#### [To do]
Each record has to be repeated exactly as given.

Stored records
:::
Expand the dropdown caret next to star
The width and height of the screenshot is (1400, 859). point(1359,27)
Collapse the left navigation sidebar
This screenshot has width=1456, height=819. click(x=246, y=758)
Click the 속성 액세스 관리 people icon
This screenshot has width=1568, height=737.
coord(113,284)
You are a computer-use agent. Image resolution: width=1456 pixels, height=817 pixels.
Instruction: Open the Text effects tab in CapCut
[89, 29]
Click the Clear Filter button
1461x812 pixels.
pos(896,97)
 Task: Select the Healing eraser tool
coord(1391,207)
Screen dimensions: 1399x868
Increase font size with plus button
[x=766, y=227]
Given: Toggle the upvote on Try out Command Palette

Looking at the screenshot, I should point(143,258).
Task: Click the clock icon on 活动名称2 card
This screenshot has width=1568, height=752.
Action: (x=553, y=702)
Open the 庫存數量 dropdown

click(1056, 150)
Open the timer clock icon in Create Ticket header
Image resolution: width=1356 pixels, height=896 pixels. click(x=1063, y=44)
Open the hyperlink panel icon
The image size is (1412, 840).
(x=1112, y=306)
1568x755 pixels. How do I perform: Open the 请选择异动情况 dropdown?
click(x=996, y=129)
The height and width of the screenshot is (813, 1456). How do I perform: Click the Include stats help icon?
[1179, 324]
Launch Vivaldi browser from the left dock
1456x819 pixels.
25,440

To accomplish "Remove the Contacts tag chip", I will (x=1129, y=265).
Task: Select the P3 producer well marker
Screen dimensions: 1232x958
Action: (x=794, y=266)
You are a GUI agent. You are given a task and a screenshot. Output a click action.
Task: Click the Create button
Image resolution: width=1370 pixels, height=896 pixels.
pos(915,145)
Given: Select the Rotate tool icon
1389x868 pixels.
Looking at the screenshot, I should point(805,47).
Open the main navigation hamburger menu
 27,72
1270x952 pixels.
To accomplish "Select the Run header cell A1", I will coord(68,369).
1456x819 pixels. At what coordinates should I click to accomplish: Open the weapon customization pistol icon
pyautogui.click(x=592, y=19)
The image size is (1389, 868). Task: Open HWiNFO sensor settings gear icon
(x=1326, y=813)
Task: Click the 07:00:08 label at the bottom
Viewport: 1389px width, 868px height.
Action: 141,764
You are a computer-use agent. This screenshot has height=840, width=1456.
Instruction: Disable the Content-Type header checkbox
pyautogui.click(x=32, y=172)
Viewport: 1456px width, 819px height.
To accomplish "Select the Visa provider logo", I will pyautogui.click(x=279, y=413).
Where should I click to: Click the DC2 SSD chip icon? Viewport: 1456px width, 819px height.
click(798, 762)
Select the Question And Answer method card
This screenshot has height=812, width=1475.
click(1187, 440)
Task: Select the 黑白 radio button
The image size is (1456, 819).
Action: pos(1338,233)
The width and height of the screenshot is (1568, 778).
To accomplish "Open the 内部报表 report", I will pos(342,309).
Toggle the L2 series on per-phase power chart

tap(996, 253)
:::
#### [Reply to the task]
Expand the dropdown caret next to star
The width and height of the screenshot is (1400, 859). point(1359,27)
Collapse the left navigation sidebar
This screenshot has width=1456, height=819. click(x=246, y=758)
Click the 속성 액세스 관리 people icon
This screenshot has width=1568, height=737.
coord(113,284)
You are a computer-use agent. Image resolution: width=1456 pixels, height=817 pixels.
Instruction: Open the Text effects tab in CapCut
[89, 29]
Click the Clear Filter button
1461x812 pixels.
pos(896,97)
 Task: Select the Healing eraser tool
coord(1391,207)
Screen dimensions: 1399x868
Increase font size with plus button
[x=766, y=227]
Given: Toggle the upvote on Try out Command Palette

Looking at the screenshot, I should point(143,258).
Task: Click the clock icon on 活动名称2 card
This screenshot has width=1568, height=752.
Action: (x=553, y=702)
Open the 庫存數量 dropdown

click(1056, 150)
Open the timer clock icon in Create Ticket header
Image resolution: width=1356 pixels, height=896 pixels. click(x=1063, y=44)
Open the hyperlink panel icon
The image size is (1412, 840).
(x=1112, y=306)
1568x755 pixels. How do I perform: Open the 请选择异动情况 dropdown?
click(x=996, y=129)
The height and width of the screenshot is (813, 1456). How do I perform: Click the Include stats help icon?
[1179, 324]
Launch Vivaldi browser from the left dock
1456x819 pixels.
25,440

To accomplish "Remove the Contacts tag chip", I will (x=1129, y=265).
Task: Select the P3 producer well marker
Screen dimensions: 1232x958
Action: (x=794, y=266)
You are a GUI agent. You are given a task and a screenshot. Output a click action.
Task: Click the Create button
Image resolution: width=1370 pixels, height=896 pixels.
pos(915,145)
Given: Select the Rotate tool icon
1389x868 pixels.
Looking at the screenshot, I should point(805,47).
Open the main navigation hamburger menu
 27,72
1270x952 pixels.
To accomplish "Select the Run header cell A1", I will coord(68,369).
1456x819 pixels. At what coordinates should I click to accomplish: Open the weapon customization pistol icon
pyautogui.click(x=592, y=19)
The image size is (1389, 868). Task: Open HWiNFO sensor settings gear icon
(x=1326, y=813)
Task: Click the 07:00:08 label at the bottom
Viewport: 1389px width, 868px height.
Action: 141,764
You are a computer-use agent. This screenshot has height=840, width=1456.
Instruction: Disable the Content-Type header checkbox
pyautogui.click(x=32, y=172)
Viewport: 1456px width, 819px height.
To accomplish "Select the Visa provider logo", I will pyautogui.click(x=279, y=413).
Where should I click to: Click the DC2 SSD chip icon? Viewport: 1456px width, 819px height.
click(798, 762)
Select the Question And Answer method card
This screenshot has height=812, width=1475.
click(1187, 440)
Task: Select the 黑白 radio button
The image size is (1456, 819).
Action: pos(1338,233)
The width and height of the screenshot is (1568, 778).
To accomplish "Open the 内部报表 report", I will pos(342,309).
Toggle the L2 series on per-phase power chart

tap(996, 253)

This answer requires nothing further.